Swamp grows deeper
President Richard Nixon in 1970 proposed establishing the Environmental Protection Agency to provide us with clean water, clean air and to deal with solid and hazardous waste of all kinds. Those of us who remember 1970 think back to the pollution of the Great Lakes, the San Francisco Bay and water throughout the United States. We also the remember choking smog hanging over U.S. cities. Nixon was a Republican, but he was light years away from becoming a Trumplican.
In 2017, Trump appointed Scott Pruitt, the Oklahoma attorney general and a climate-change denier, as EPA director. Pruitt was elected to AG primarily by major campaign contributions by the fossil fuels industry. As AG, Pruitt was known, most notably, for the 14 lawsuits he filed against EPA, including attempts to block EPA’s Clean Power Plan and Waters of the United States rule.
As director of EPA, he became known for flying first class or on a private jet to such places as Italy and Morocco. He built an expensive security booth in his office. He more than doubled his security staff at a cost of $4.6 million.
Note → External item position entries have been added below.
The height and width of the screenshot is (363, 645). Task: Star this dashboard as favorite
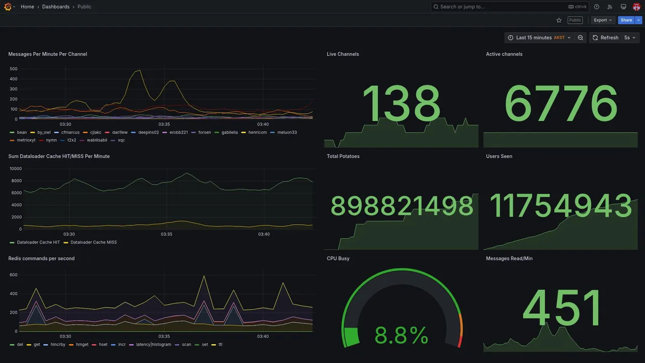click(x=559, y=20)
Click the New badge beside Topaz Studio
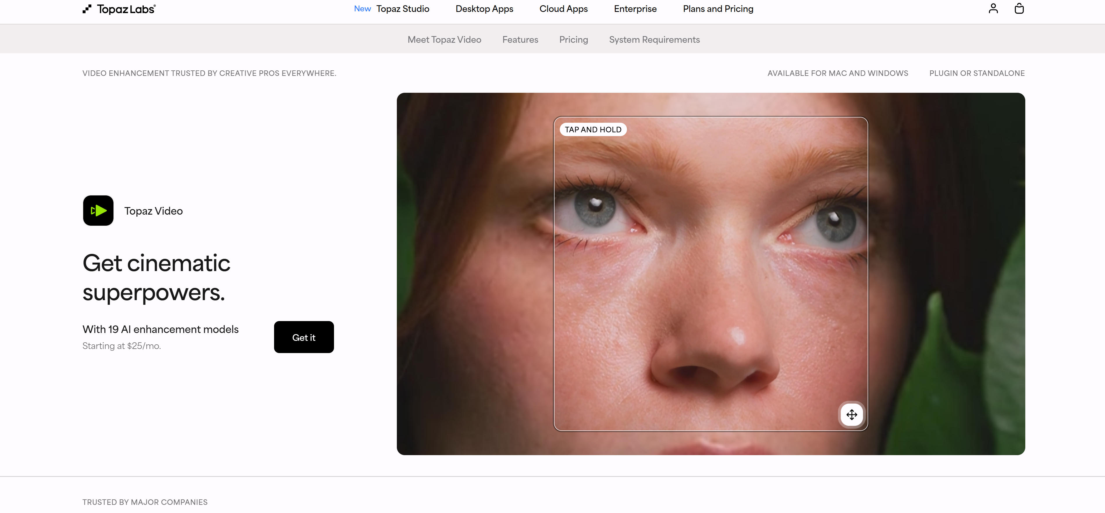The height and width of the screenshot is (513, 1105). coord(362,9)
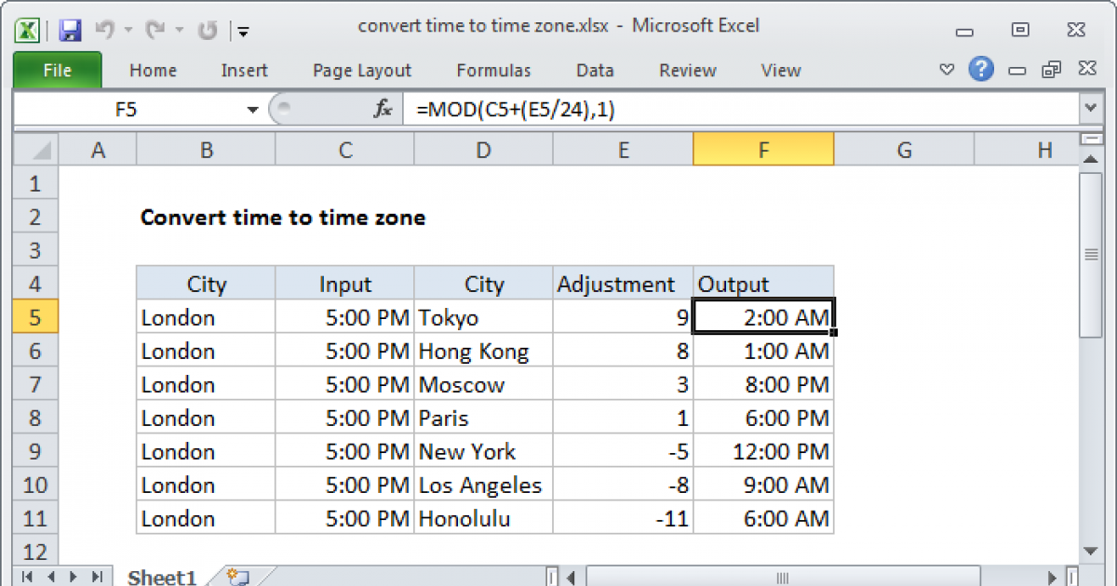Click in the formula bar MOD formula
This screenshot has height=586, width=1117.
point(516,110)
He provided major salary increases to staff members who previously worked for Rep. Jim Inhofe, R-Okla. He issued a no-bid contract of $120,000 to a Republican opposition research firm. He appointed an Oklahoma banker as director of the Superfund, a position he was completely unqualified for. The list of scandals is extremely long and extensive.
Donald Trump decided to appoint Pruitt’s deputy, Andrew Wheeler, as director. Wheeler previously was a coal lobbyist. Now, Trump wants to cut the EPA budget by 26 percent. Sen. Joni Ernst, R-Iowa, said Pruitt “is about as swampy as you get here in Washington, D.C., and if the president wants to drain the swamp, he needs to take a look at his own Cabinet.” Indeed he does.